Une melakhat okhel nefesh (hébreu : מלאכת אוכל נפש « activité de sustentation du corps » ; plur. melakhot okhel nefesh) est une opération accomplie par un individu en vue de préparer sa nourriture au cours du jour où elle est effectuée.
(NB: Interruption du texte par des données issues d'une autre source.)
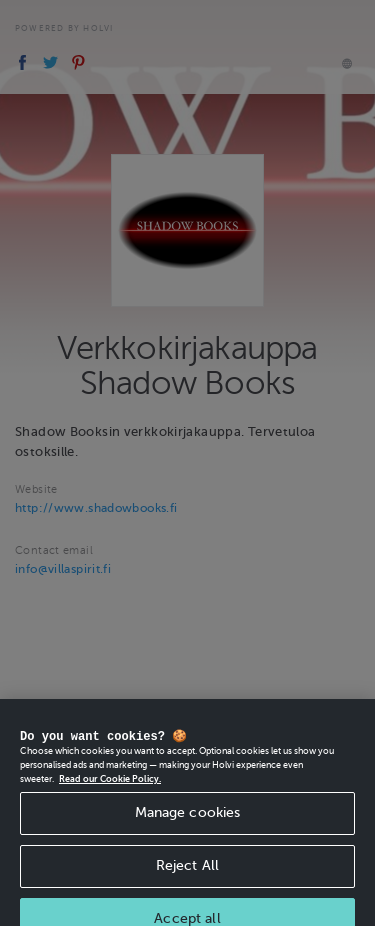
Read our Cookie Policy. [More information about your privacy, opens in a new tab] (110, 785)
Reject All (187, 871)
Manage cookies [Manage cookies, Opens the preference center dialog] (188, 819)
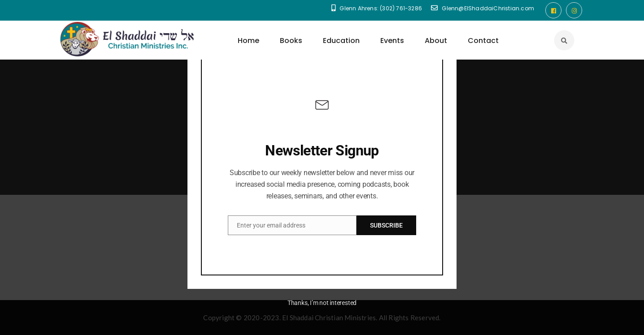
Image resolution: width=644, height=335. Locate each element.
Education (341, 40)
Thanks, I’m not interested (322, 303)
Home (248, 40)
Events (392, 40)
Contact (483, 40)
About (436, 40)
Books (291, 40)
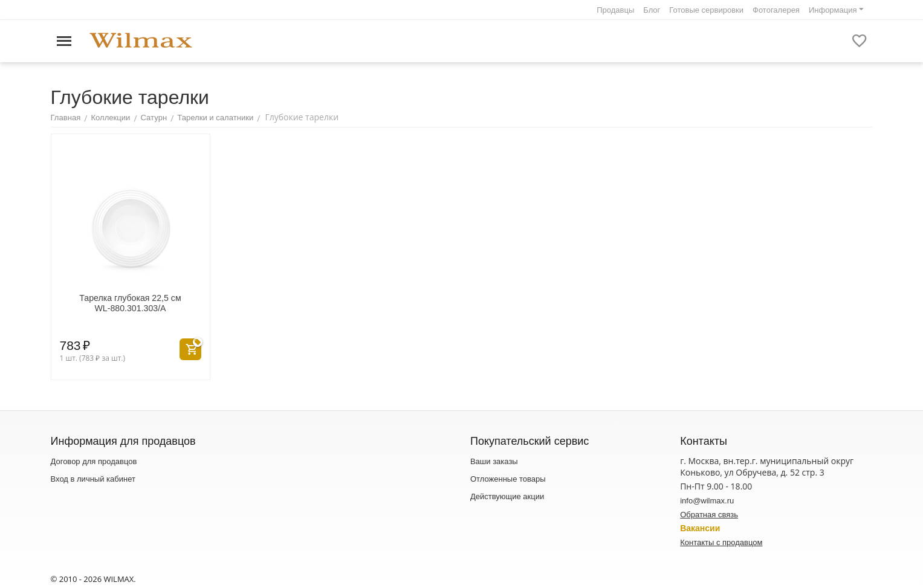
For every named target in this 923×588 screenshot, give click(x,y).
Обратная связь (709, 514)
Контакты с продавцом (721, 542)
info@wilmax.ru (707, 500)
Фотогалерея (776, 10)
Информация (833, 10)
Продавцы (615, 10)
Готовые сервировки (706, 10)
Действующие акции (507, 496)
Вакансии (700, 528)
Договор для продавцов (94, 461)
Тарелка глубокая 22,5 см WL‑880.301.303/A (130, 303)
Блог (652, 10)
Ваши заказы (494, 461)
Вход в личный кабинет (93, 479)
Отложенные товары (508, 479)
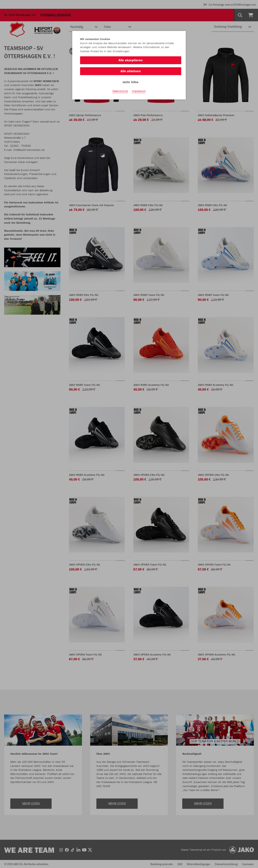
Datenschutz (120, 91)
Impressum (139, 91)
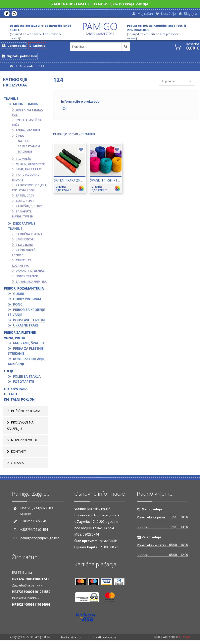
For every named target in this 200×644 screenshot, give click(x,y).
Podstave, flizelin (29, 324)
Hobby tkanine (27, 280)
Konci (18, 308)
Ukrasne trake (26, 329)
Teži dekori (24, 248)
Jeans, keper (25, 204)
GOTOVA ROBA (16, 392)
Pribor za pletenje (20, 336)
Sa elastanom (29, 150)
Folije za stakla (27, 380)
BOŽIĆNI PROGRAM (25, 414)
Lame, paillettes (29, 173)
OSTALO (10, 398)
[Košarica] (178, 47)
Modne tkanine (27, 108)
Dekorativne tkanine (21, 230)
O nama (17, 466)
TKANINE (11, 102)
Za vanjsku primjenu (31, 285)
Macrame (25, 155)
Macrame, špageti (29, 347)
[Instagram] (14, 14)
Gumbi (18, 297)
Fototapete (23, 385)
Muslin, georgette (30, 168)
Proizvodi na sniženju (20, 429)
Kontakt (18, 455)
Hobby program (27, 303)
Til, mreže (23, 162)
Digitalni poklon (19, 403)
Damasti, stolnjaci (30, 274)
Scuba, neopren (28, 134)
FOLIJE (9, 375)
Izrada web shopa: (166, 641)
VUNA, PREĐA (14, 342)
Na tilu (23, 144)
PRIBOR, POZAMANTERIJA (24, 292)
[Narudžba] (177, 85)
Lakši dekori (25, 243)
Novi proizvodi (24, 444)
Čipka (20, 139)
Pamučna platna (29, 238)
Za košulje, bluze (29, 210)
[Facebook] (7, 14)
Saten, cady (25, 199)
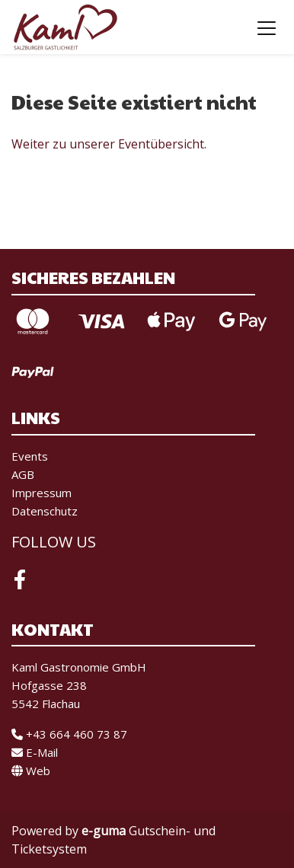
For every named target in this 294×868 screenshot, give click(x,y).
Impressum (41, 493)
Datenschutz (44, 511)
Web (30, 771)
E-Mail (34, 752)
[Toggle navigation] (267, 27)
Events (30, 456)
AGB (23, 474)
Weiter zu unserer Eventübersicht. (109, 144)
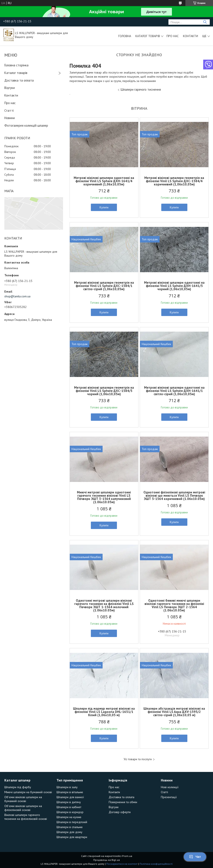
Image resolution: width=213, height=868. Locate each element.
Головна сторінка (16, 65)
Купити (104, 207)
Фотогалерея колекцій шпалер (26, 125)
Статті (9, 111)
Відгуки (9, 88)
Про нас (172, 36)
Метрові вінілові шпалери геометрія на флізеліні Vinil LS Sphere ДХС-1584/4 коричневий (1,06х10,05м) (174, 181)
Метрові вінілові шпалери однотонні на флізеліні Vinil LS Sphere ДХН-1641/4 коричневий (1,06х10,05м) (104, 181)
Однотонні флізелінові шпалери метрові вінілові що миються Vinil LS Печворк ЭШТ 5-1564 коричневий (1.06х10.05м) (174, 495)
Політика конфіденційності (156, 864)
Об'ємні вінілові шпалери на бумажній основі (23, 799)
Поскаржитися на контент (122, 864)
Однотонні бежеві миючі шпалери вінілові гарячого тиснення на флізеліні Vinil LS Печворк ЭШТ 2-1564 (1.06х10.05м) (174, 605)
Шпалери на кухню (69, 817)
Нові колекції (169, 787)
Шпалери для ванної (70, 797)
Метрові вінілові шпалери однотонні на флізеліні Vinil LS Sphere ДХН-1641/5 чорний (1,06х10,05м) (174, 286)
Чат (195, 857)
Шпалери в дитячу (69, 802)
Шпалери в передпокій (72, 822)
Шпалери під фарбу (18, 787)
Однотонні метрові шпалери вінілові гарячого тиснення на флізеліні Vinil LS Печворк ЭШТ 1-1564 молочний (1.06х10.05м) (104, 605)
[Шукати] (205, 22)
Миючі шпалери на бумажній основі (28, 792)
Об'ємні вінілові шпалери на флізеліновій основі (23, 808)
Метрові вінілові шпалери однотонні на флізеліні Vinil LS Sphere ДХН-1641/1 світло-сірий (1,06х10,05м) (174, 391)
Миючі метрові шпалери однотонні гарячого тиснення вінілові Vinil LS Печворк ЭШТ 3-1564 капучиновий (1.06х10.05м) (104, 497)
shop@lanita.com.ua (17, 296)
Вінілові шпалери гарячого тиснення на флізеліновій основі (26, 817)
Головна (125, 36)
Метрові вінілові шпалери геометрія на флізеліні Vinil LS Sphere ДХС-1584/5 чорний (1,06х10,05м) (104, 391)
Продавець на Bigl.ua (106, 860)
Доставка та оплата (19, 80)
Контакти (190, 36)
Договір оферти (119, 812)
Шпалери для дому (69, 832)
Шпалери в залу (67, 787)
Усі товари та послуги (137, 759)
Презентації (168, 797)
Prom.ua (127, 856)
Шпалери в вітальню (70, 792)
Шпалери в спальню (70, 827)
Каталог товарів (148, 36)
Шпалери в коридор (70, 812)
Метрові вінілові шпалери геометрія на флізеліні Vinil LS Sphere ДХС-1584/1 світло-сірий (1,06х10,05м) (104, 286)
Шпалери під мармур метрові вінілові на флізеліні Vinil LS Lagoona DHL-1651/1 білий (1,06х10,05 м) (104, 712)
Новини (9, 118)
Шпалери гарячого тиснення (140, 89)
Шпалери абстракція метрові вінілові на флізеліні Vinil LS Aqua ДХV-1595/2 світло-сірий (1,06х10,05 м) (174, 712)
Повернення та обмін (123, 802)
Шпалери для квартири (72, 837)
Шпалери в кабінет (69, 807)
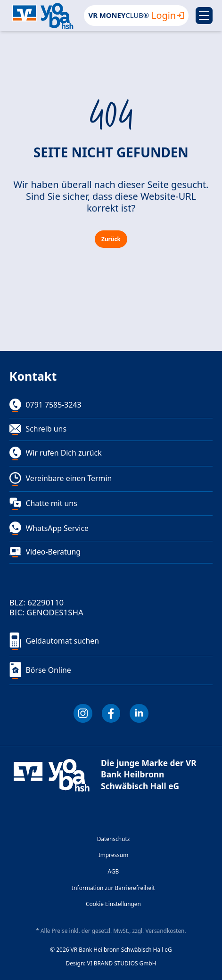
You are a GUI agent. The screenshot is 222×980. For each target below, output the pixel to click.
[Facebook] (111, 713)
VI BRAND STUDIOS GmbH (122, 964)
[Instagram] (83, 713)
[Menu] (204, 16)
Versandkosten (164, 931)
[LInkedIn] (139, 713)
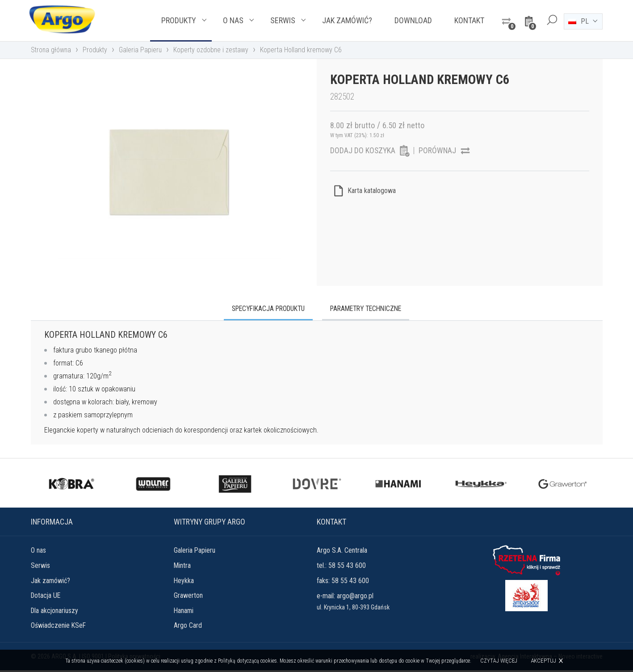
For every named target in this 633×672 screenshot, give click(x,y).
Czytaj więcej (499, 661)
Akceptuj (543, 660)
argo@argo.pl (355, 596)
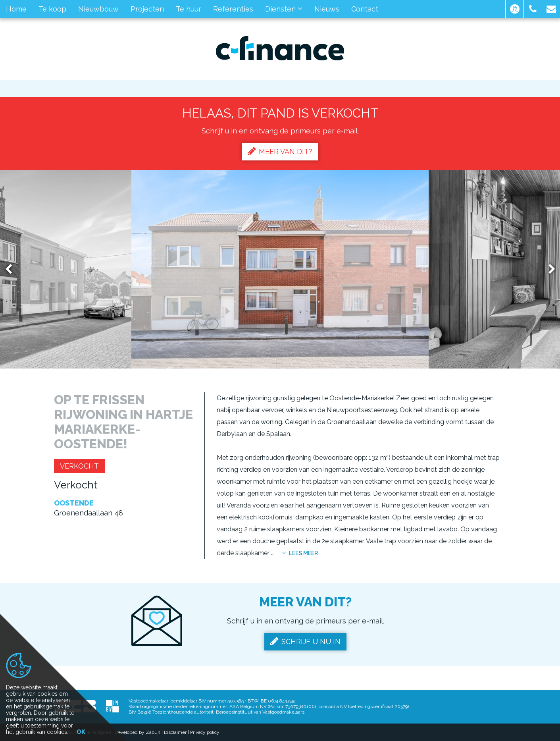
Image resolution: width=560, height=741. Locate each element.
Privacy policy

Elle constitue, dans la loi juive, la principale distinction entre jour férié et sabbat car elle est permise lors du premier mais interdite lors du second.

La melakhat okhel nefesh dans les sources juives

Dans la Bible

La préparation de nourriture est explicitement autorisée en Exode 12:16 :

« וּבַיּ֤וֹם הָרִאשׁוֹן֙ מִקְרָא־קֹ֔דֶשׁ וּבַיּוֹם֙ הַשְּׁבִיעִ֔י מִקְרָא־קֹ֖דֶשׁ יִהְיֶ֣ה לָכֶ֑ם כׇּל־מְלָאכָה֙ לֹא־יֵעָשֶׂ֣ה בָהֶ֔ם אַ֚ךְ אֲשֶׁ֣ר יֵאָכֵ֣ל לְכׇל־נֶ֔פֶשׁ ה֥וּא לְבַדּ֖וֹ יֵעָשֶׂ֥ה לָכֶֽם
Ouvayom harishon, mikra-kodesh ouvayom hashevi'i mikra kodesh yihyieh lakhem ; kol-melakha lo-yeʿasse vahem, akh asher yeʾakhel lekhol-nefesh, hou levado yeʿasse lakhem
Le premier jour, convocation sainte et le septième jour vous aurez une convocation sainte ; aucun travail ne sera fait en ces jours, hormis ce qui sert à la nourriture de chacun, cela seul sera fait pour vous. »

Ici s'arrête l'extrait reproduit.